- WHAT IS BEING ASKED
For the records below, tally the lines that include the word "this" and report the number alone.

- GIVEN RECORDS

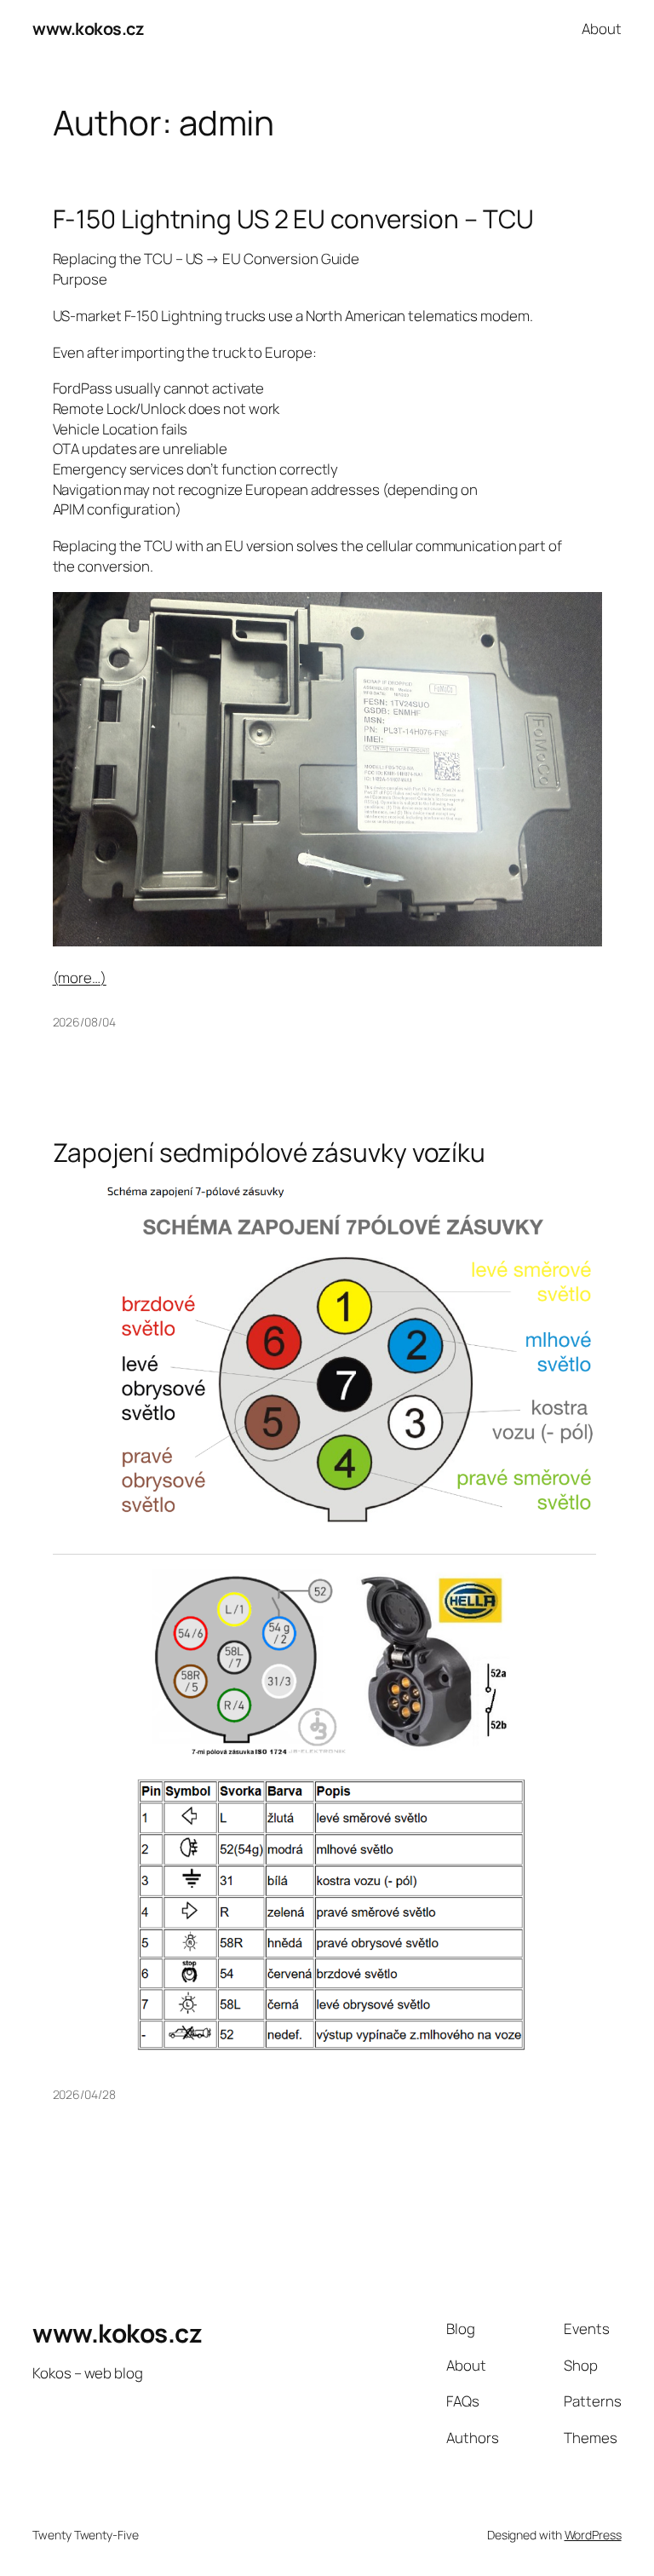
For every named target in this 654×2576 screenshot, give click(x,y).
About (602, 28)
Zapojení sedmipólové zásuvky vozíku (269, 1152)
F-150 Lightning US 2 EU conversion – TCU (293, 218)
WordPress (593, 2535)
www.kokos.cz (88, 28)
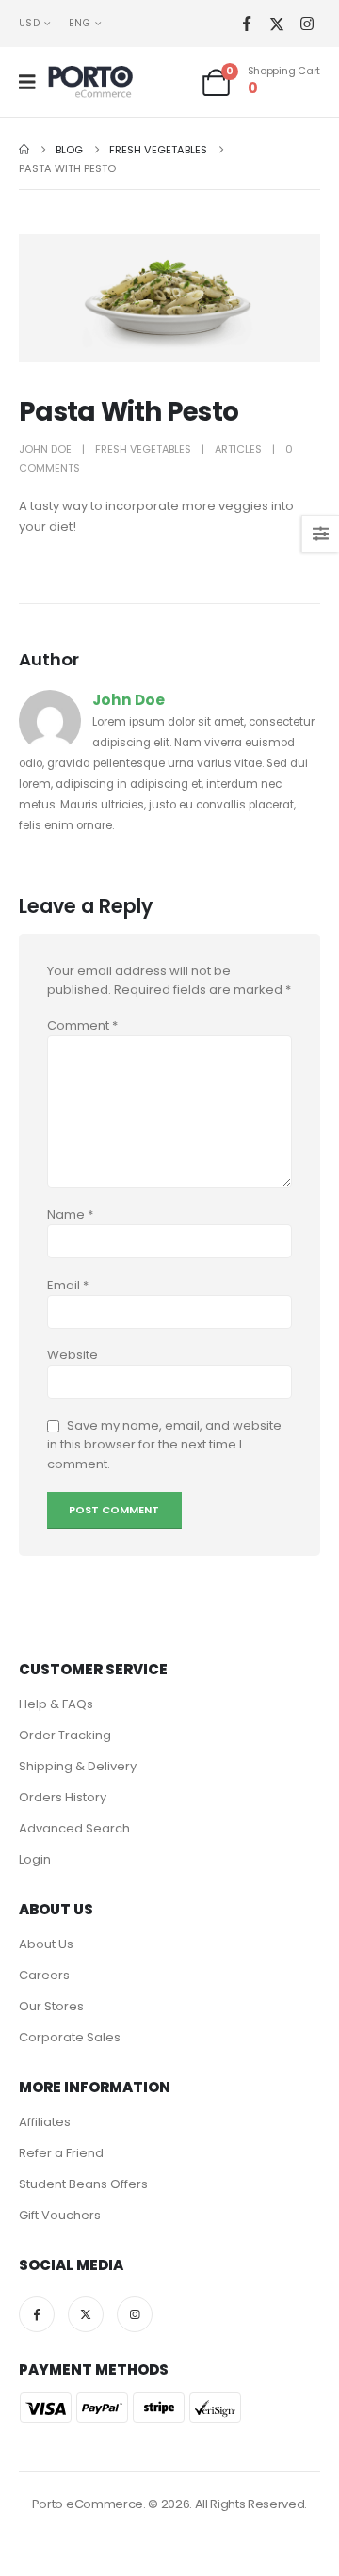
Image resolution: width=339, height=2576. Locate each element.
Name (70, 1215)
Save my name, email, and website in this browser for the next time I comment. (164, 1444)
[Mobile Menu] (33, 82)
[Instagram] (306, 24)
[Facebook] (246, 24)
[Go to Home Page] (24, 149)
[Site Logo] (90, 82)
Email (68, 1285)
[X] (276, 24)
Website (72, 1355)
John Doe (45, 448)
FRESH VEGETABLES (143, 448)
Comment (82, 1025)
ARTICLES (238, 448)
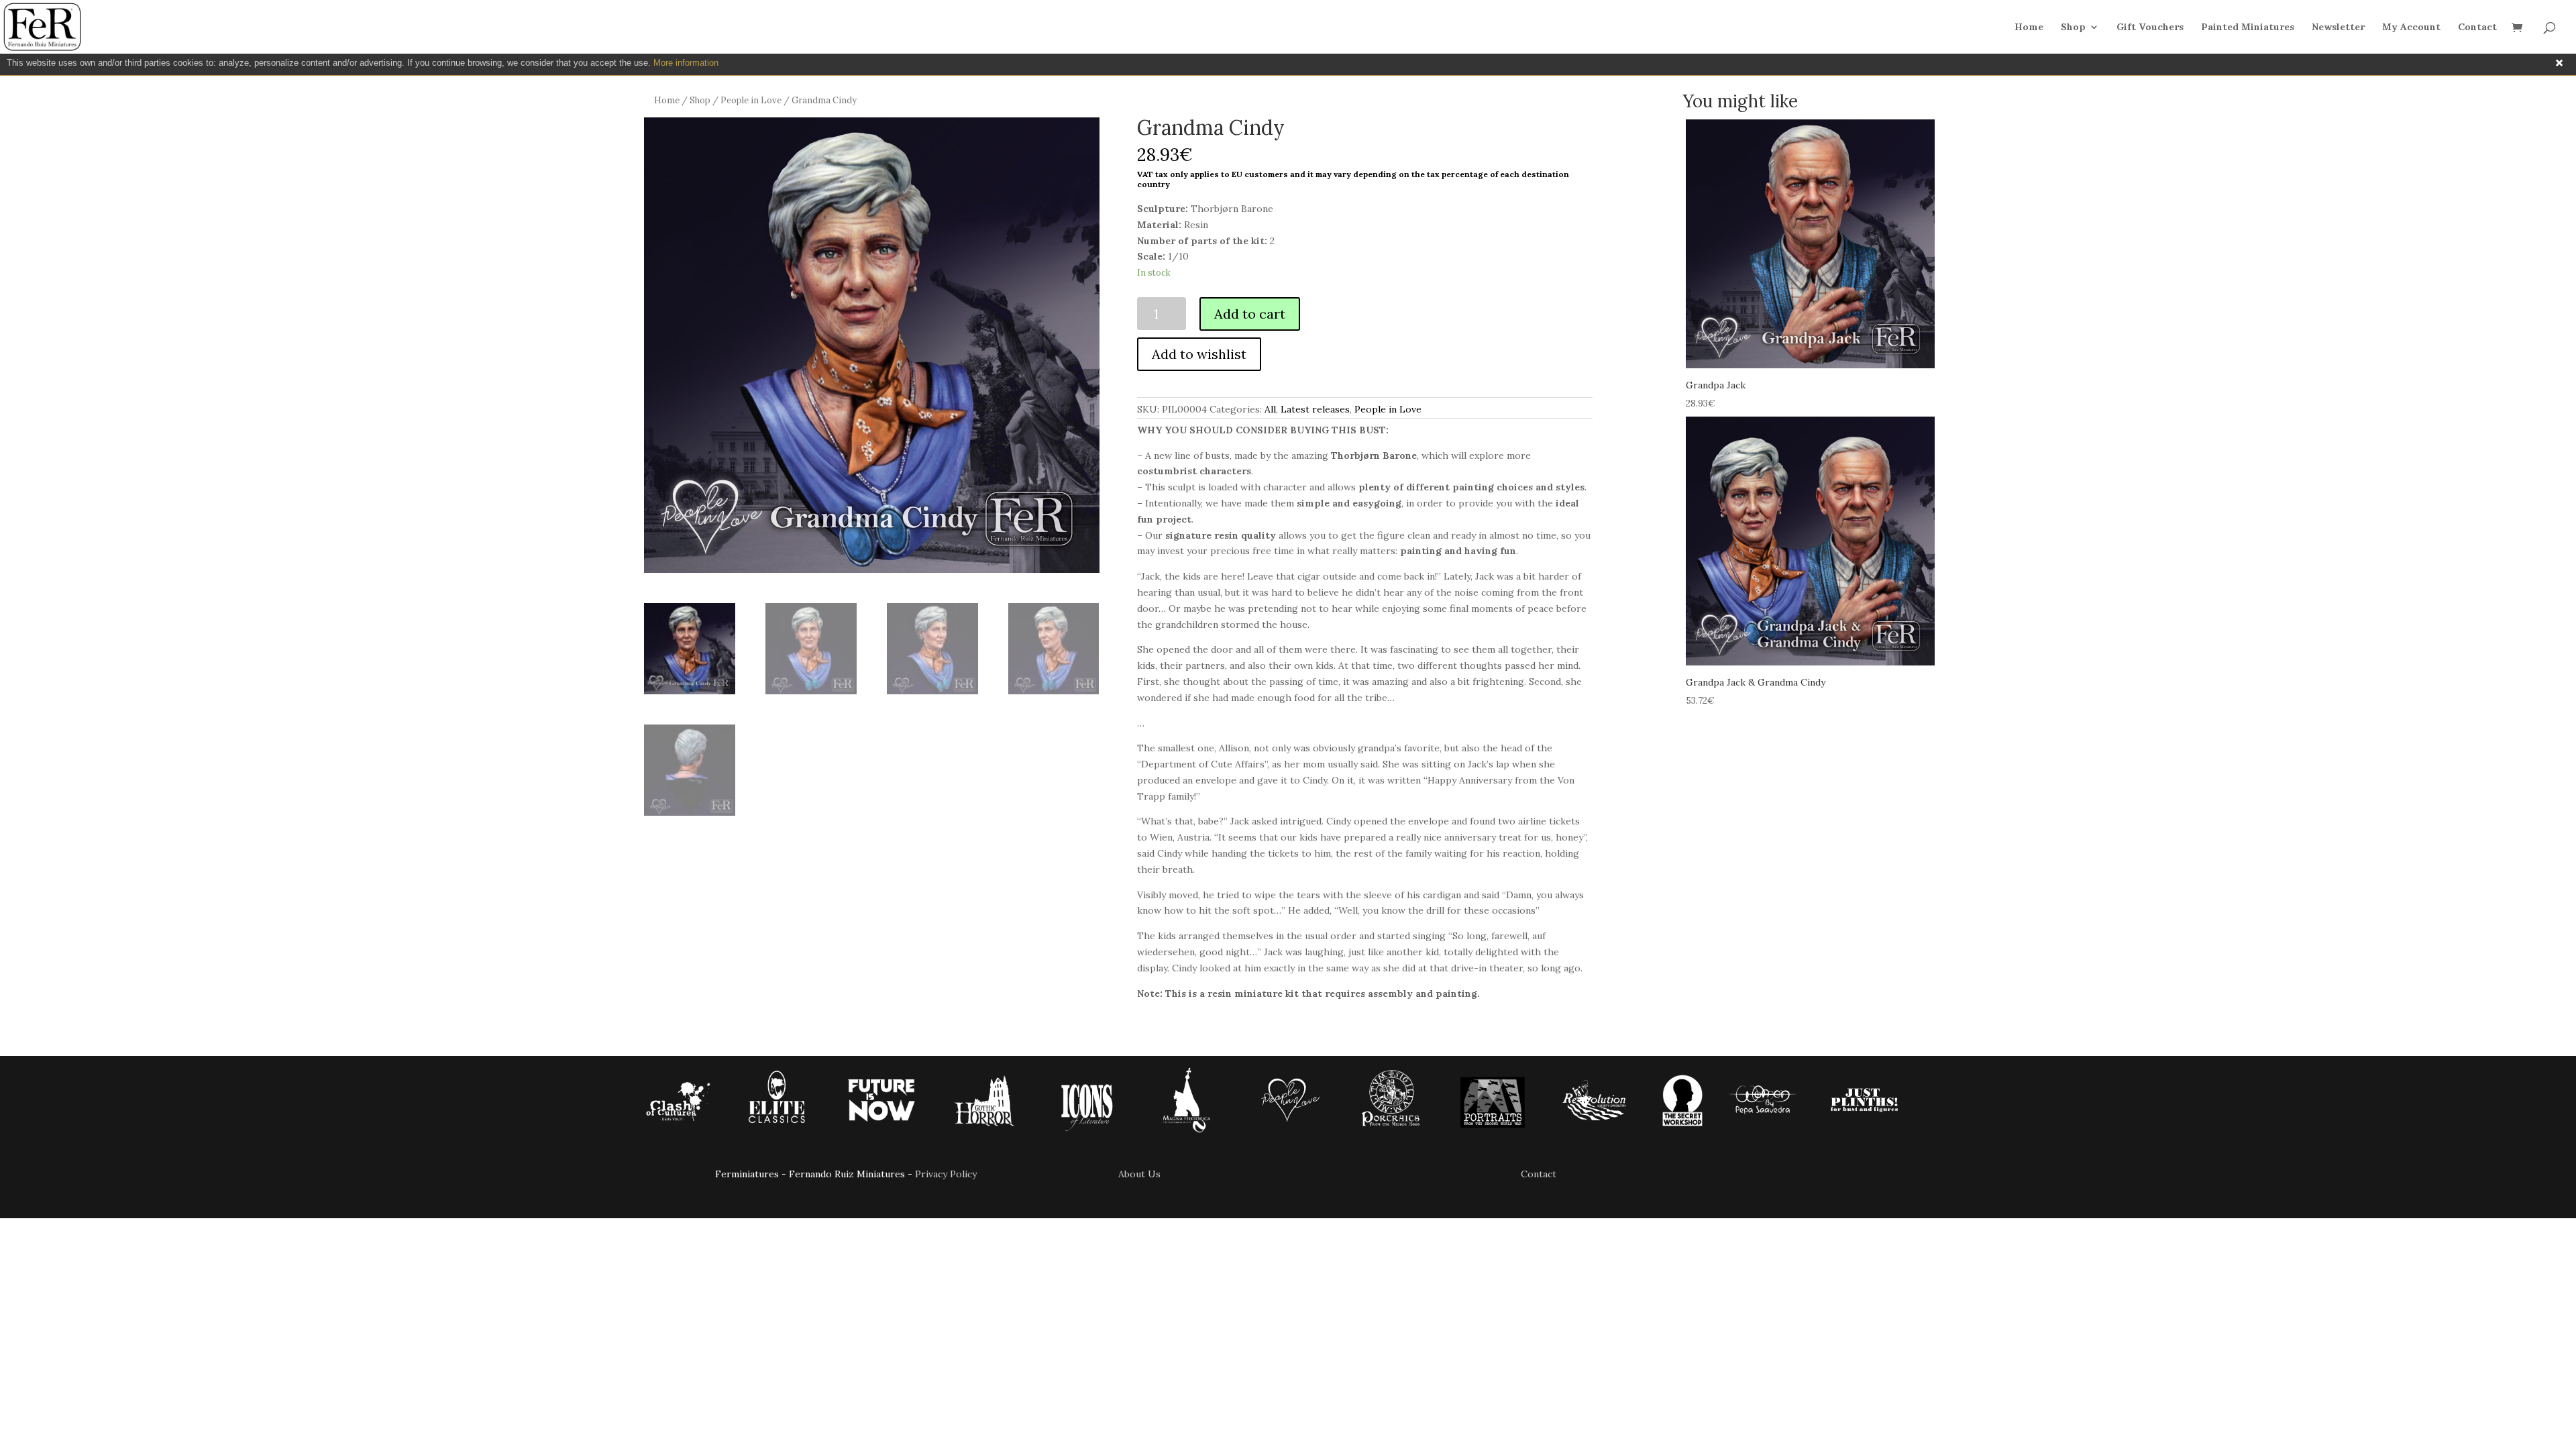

- TASK RESULT
2